Do trabalho pra casa

Já imaginou que bom seria se a cabeça da gente viesse com uma espécie de dial, que permitisse trocar de estação de acordo com a situação e a nossa vontade? Seria uma maravilha: mais da metade dos sofrimentos do mundo estariam resolvidos. Porque ninguém duvida da incrível capacidade humana de pensar naquilo de que não quer lembrar: é o ex-namorado naquele solitário sábado à noite, o extrato do banco no meio de uma troca de juras de amor e mil outros problemas que primam pela inconveniência na hora de vir à cabeça. E, certamente, um grupo de pessoas se beneficiaria constantemente desse advento: aqueles que não conseguem deixar os problemas do trabalho em seu devido lugar e costumam carregam os pepinos e angústias profissionais para perturbar o ambiente familiar.

A jornalista Ana Carolina da Mota, hoje, deixou de levar os problemas do trabalho para casa, naturalmente.
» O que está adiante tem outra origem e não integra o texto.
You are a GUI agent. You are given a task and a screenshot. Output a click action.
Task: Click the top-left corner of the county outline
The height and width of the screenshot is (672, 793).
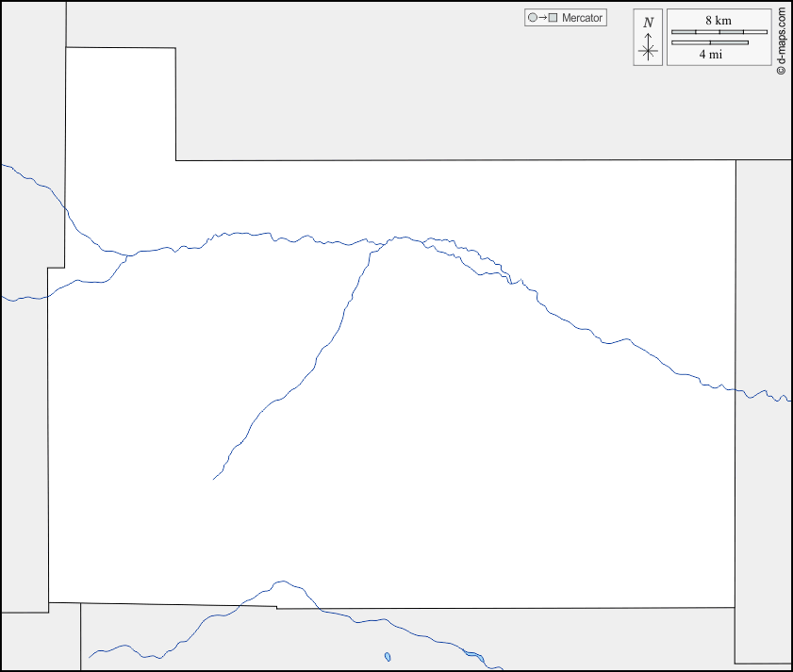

Mas ela garante que já houve épocas em que o sofrimento era constante. “Eu não conseguia me desligar, dormia mal, ficava lembrando das coisas que eu tinha para fazer, levantava no meio da noite pra anotar e não me esquecer das coisas. É uma sensação horrível. A impressão que dá é de que você passou o seu dia e a noite inteira trabalhando, não conseguiu desviar sua atenção para mais nada”, conta ela. Com a advogada Míriam Magalhães, a angústia é semelhante. “Quando estou no escritório, fico com a vontade permanente de correr pra casa e me desligar daquele mundo de problemas. Muitas vezes, chego a perder a concentração e o estímulo por causa disso”, diz. Mas, quando ela finalmente avista sua tão sonhada cama com edredons, almofadas e uma promessa de relaxamento, a situação se inverte. “Fico pensando nos pepinos que não consegui resolver e, muitas vezes, fico me culpando por me achar relapsa. Mas, no fundo, sei melhor do que ninguém que isso é puro sintoma de estresse”, acredita ela.

A psicóloga de Recursos Humanos Patrícia Devunsky afirma que é praticamente impossível não levar problemas do trabalho para casa – e vice-versa – porque é igualmente impossível se dividir em duas pessoas distintas. “Aquela que sai para trabalhar de manhã é a mesma que volta à noite, e que tem filhos, marido, necessidade de se divertir etc. Não há como separar as duas. Mas o que se pode e deve fazer é usar do bom senso e enfrentar os problemas em seus devidos lugares”, argumenta. Segundo ela, problemas profissionais tendem a ser superdimensionados no dia-a-dia do trabalho. O universo de fora do escritório deve servir justamente como um ponto de reflexão sobre a real potência de uma dificuldade. Por isso, os problemas não podem ocupar esses dois mundos da mesma maneira. “Pensar no trabalho fora dele não é mal nenhum. O problema está em fazê-lo da mesma forma com que se faz no dia-a-dia profissional. E quanto mais se puder tomar distância nessa reflexão, melhor. Uma ótima dica é procurar uma atividade física ou relaxante para ser praticada logo após o expediente. É uma excelente maneira de se desligar daquele universo”, sugere ela.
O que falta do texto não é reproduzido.